Figure 1Overview of PDF export characteristics by manufacturer based on tracings recorded in June 2021.

Although the first SL-ECG device was introduced over 10 years ago [17] and new uses of smart devices are currently being explored [18–20], the amount of training and experience required to reliably interpret recordings generated by this novel technology remain uncertain. Currently there are no data or studies addressing this topic.

This study aimed to assess the impact of the smart devices and level of clinical expertise affect accuracy in detecting atrial fibrillation in single-lead ECGs based on exports of PDF tracings from the same patient cohort. In addition, the quality and readability of SL-ECGs were assessed by all participants.

Materials and methods

Study design

In this prospective comparative study, we sent email messages with links to medical students at Swiss universities and to physicians of varying training levels at major Swiss hospitals inviting them to interpret SL-ECGs in an online survey (REDCap electronic data capture tools [RRID:SCR_003445] hosted at University Hospital Basel, Switzerland) [21, 22]. The deans’ offices from the universities of Basel, Bern, Zürich, Lausanne, Geneva and Università Svizzera italiana were contacted via email. The survey links were distributed among all enrolled medical students once between February 2022 and November 2022. Medical students were invited to share the survey link with colleagues at other Swiss universities (snowball sampling technique). Regarding clinical experts, the survey link was sent once between February 2022 and November 2022 to the cardiology departments of University Hospital Basel, Zürich, Bern and Lausanne and to the department of internal medicine of University Hospital Basel. The survey was accompanied by a cover letter explaining the study’s purposes.

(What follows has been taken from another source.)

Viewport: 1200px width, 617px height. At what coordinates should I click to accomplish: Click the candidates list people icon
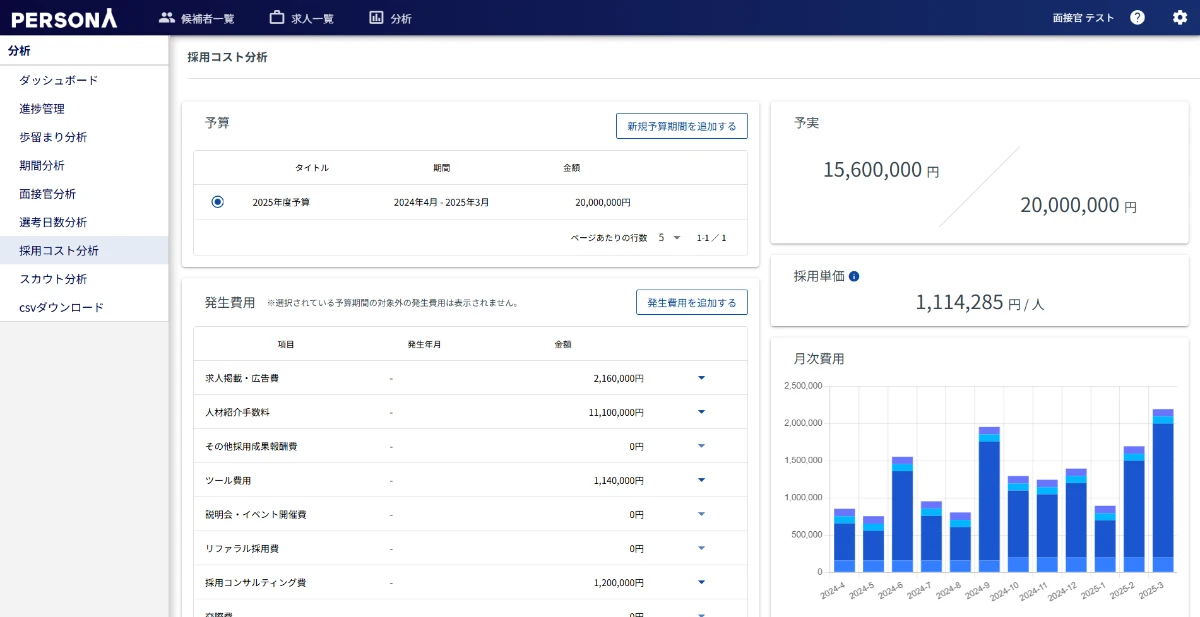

The study was carried out according to the principles of the Declaration of Helsinki, was preregistered (, NCT04809922) and approved by the local ethics committees (BASEC ID 2020-02425). All survey participants included in the analysis provided digital informed consent. The authors designed the study, gathered and analysed the data according to STROBE guidelines [23] for observational studies, vouched for the data and analysis, wrote the paper and decided to submit the manuscript for publication.

Inclusion criteria

Participants had to be aged 18 or older at the time of their participation and to have provided online confirmed consent. In addition, medical students had to provide an institutional email address. Participants who failed to provide online confirmed consent, failed to complete the baseline questionnaire or interpreted fewer than five SL-ECGs were excluded from the final analysis.

Study set-up

Single-lead ECGs were recorded as part of the BASEL Wearable Study (NCT04809922). Patients who were scheduled for catheter ablation procedures, electrical cardioversions, pacemaker (PM) or implantable cardioverter defibrillator (ICD) implantation and provided written consent were included. From this cohort, five patients with atrial fibrillation as the underlying heart rhythm and five patients with sinus rhythm were chosen. Five immediate sequential SL-ECGs were recorded from five smart devices: Apple Watch 6® (Apple Inc., Cupertino, California, USA), Fitbit Sense® (Fitbit, San Francisco, California, USA), AliveCor KardiaMobile® (AliveCor, Mountain View, USA), Samsung Galaxy Watch3® (Samsung, Seoul, South Korea), Withings ScanWatch® (Withings, Issy-les-Moulineaux, France). This resulted in 25 SL-ECGs with sinus rhythm and 25 SL-ECGs with atrial fibrillation. The first complete SL-ECG measurements were taken in each case. The patient’s rhythm was determined on an almost simultaneously recorded 12-lead ECG interpreted by two independent cardiac electrophysiologists acting as the gold standard. The PDF exports were then cropped to only show the tracing without revealing the automated measurements such as the heart rate, the proposed diagnosis or the manufacturer’s details, as these all could influence the interpretation.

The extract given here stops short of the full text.